* _Work to be completed_: Taking the line with "The image size" as the first, copy every line through the end of the records below exactly. Do not include pictures.

* _Information supplied_:
━━━━━━━━━━━━━━━━━━━━

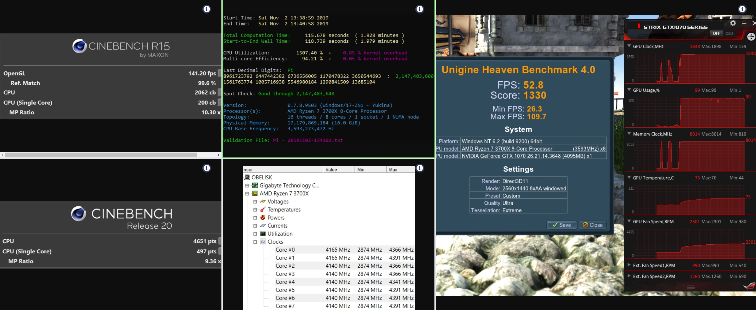Click the round monitor resize icon
The width and height of the screenshot is (756, 310).
click(751, 37)
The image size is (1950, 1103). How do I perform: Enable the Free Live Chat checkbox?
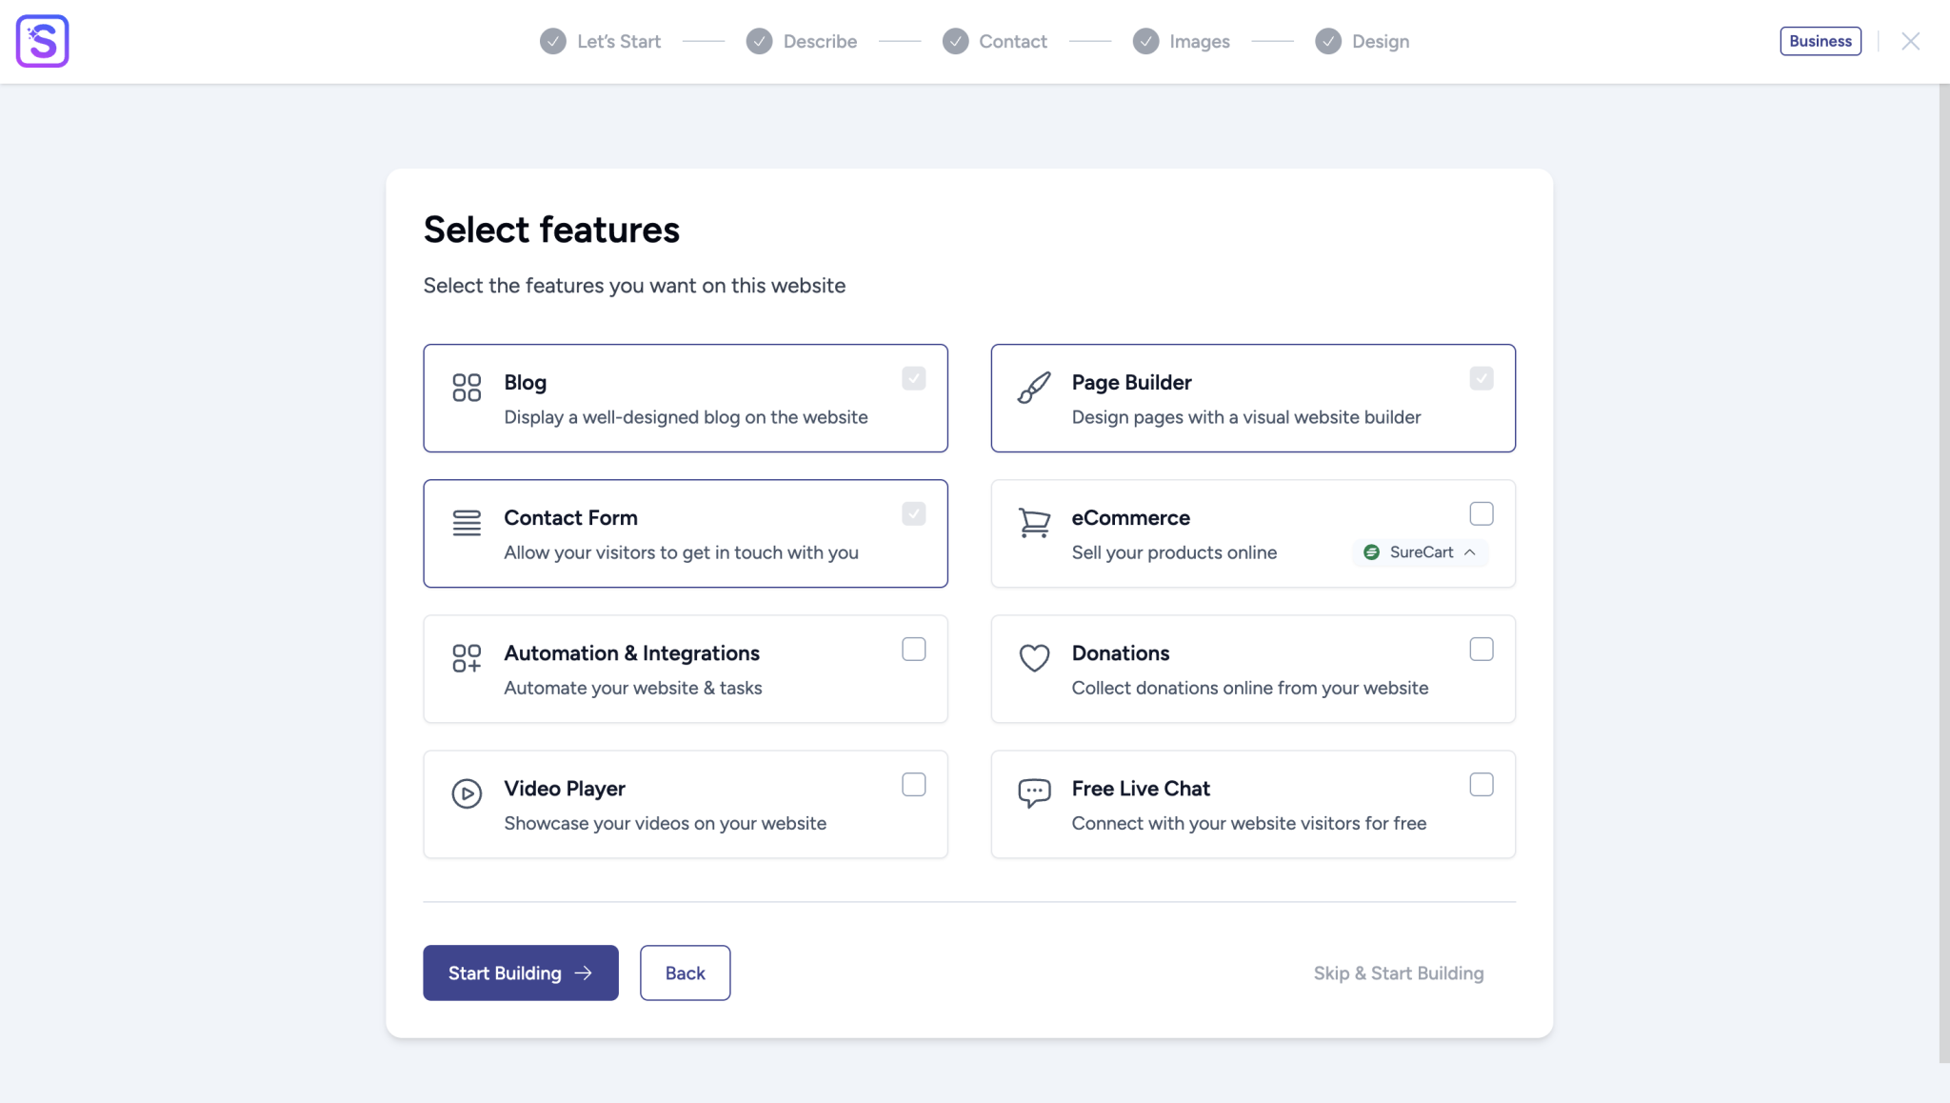coord(1481,784)

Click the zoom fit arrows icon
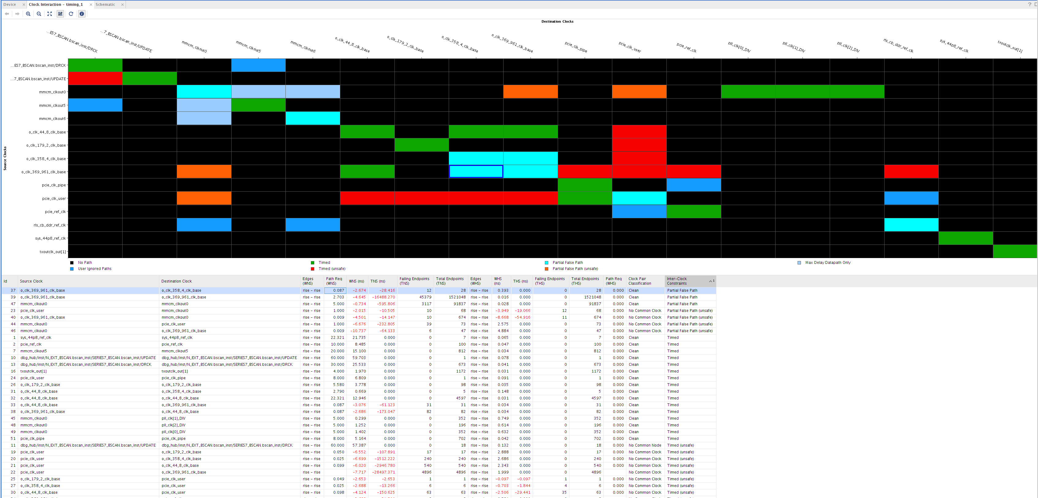tap(50, 14)
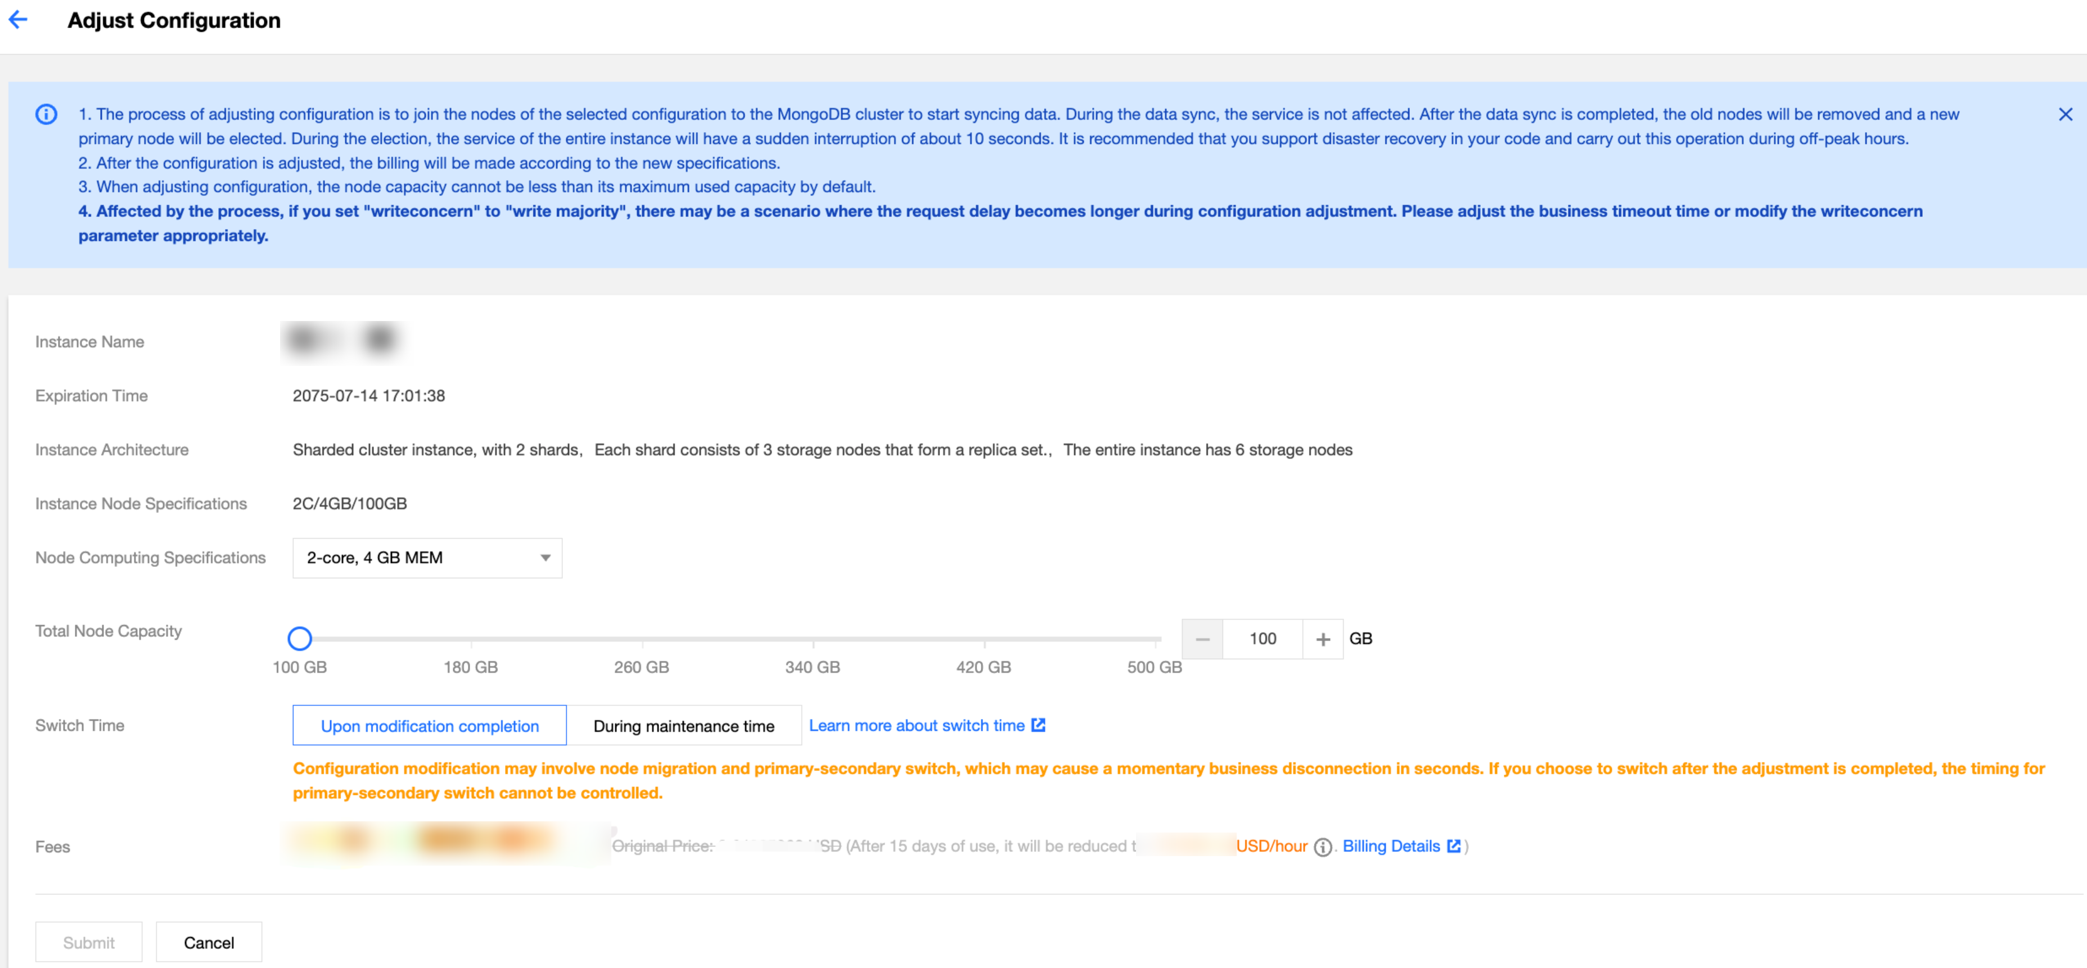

━━━━━━━━━━━━━━━━━━━━

* _Solved exercise_:
The image size is (1950, 1103). How do I perform: Enable the Free Live Chat checkbox?
coord(1481,784)

Click the zoom fit arrows icon
tap(50, 14)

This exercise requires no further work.